You have to give writer-director Steve McLean credit for imagination. There have been plenty of films about male prostitutes before. But few of them have managed to weave elements involving Stendhal Syndrome, art forgery and recreations of classic paintings into the mix. Although Postcards From London ultimately doesn't quite live up to its considerable ambitions, it offers plenty of arresting moments along the way.

The film, McLean's first since his 1994 debut Postcards From America, revolves around Jim (Harris Dickinson), a small-town 18-year-old who arrives in London seeking adventure. Blessed with a sculpted body and, as a barmaid puts it, "the face of an angel," Jim quickly finds that adventure by falling in with a group of Soho men calling themselves "The Raconteurs" (Alessandro Cimadamore, Raphael Desprez, Jonah Hauer-King, Leonardo Salerni). It seems they run a high-end male escort service especially catering to wealthy and sophisticated older men who thirst for stimulating "post-coital conversation" as well as sex. "You've got to know your Goya from your Gogol," they counsel Jim, signing him up by having him pledge on a stack of condoms. They also warn him that his career span is likely to be limited: "You've got five years in the game, tops."

It turns out that Jim actually has much more than a casual appreciation of art, as hinted at in the film's opening scene in which he literally swoons after setting eyes on a painting by Titian, apparently a sufferer of the condition which produces extreme physical reactions to being exposed to beautiful art. Fortunately, in his new line of work, he doesn't so much have to witness art as inspire it, at several points imagining himself and his fellow Raconteurs posing for Caravaggio (Ben Cura) and looking for all the world like actors in Laguna Beach's Pageant of the Masters. Later on, Jim's condition proves highly valuable to Paul (Leemore Marrett Jr.), an auctioneer and former Raconteur who makes use of it to detect art forgeries.

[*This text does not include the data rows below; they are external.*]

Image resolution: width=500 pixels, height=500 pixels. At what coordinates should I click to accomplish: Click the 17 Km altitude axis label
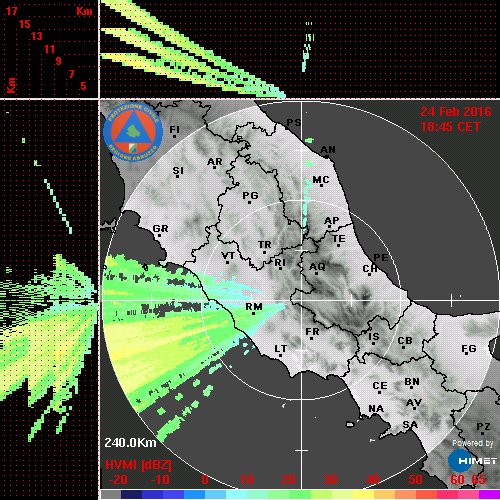11,11
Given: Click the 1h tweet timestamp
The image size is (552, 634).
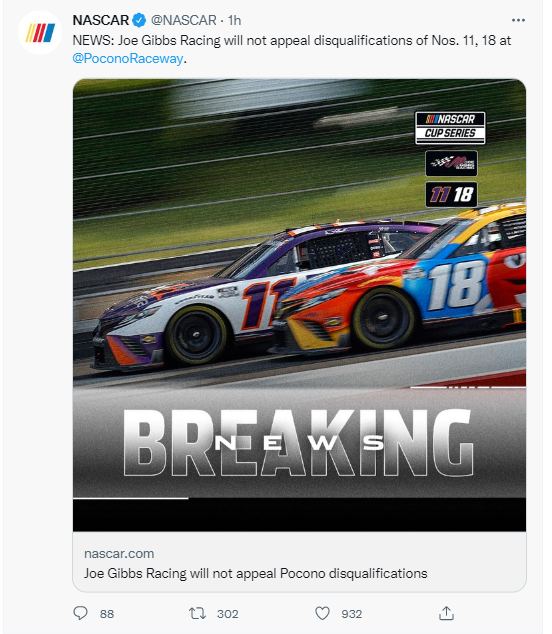Looking at the screenshot, I should coord(235,20).
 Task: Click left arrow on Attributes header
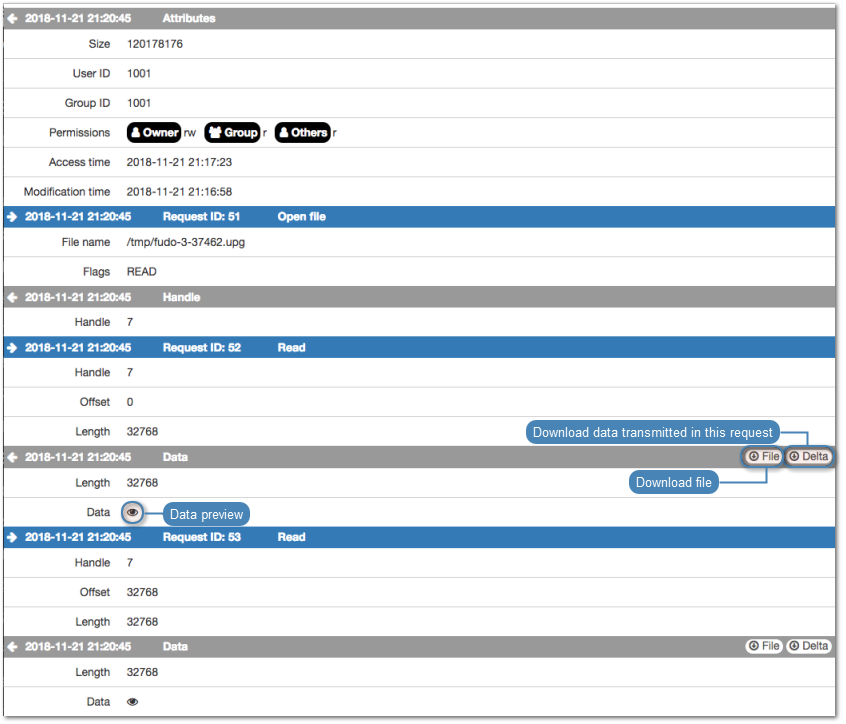[x=13, y=18]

For all its intellectual affectations, including frequent references to artists such as Francis Bacon and Lucian Freud, Postcards From London doesn't really give you much to think about. The pic, does, however, provide plenty to look at. Cinematographer Annika Summerson contributes gorgeous and frequently witty visual compositions, shot entirely on soundstages, that give the proceedings a highly stylized veneer. Indeed, the feature feels far more theatrical than cinematic with its sumptuous sets and costumes, not to mention literary with its use of onscreen chapter headings. The supporting actors are highly theatrical as well, with the actors delivering their archly witty lines as if auditioning for a Noel Coward play.

While Dickinson's understated performance lacks the complexity that he brought to his emotionally tortured, gay Brooklyn teenager in last year's acclaimed Beach Rats, he certainly fulfills the physical demands of his sex-object role. Not that anything that goes on is particularly erotic: Despite the subject matter, Postcards From London has all the sexual charge of, well, postcards from London.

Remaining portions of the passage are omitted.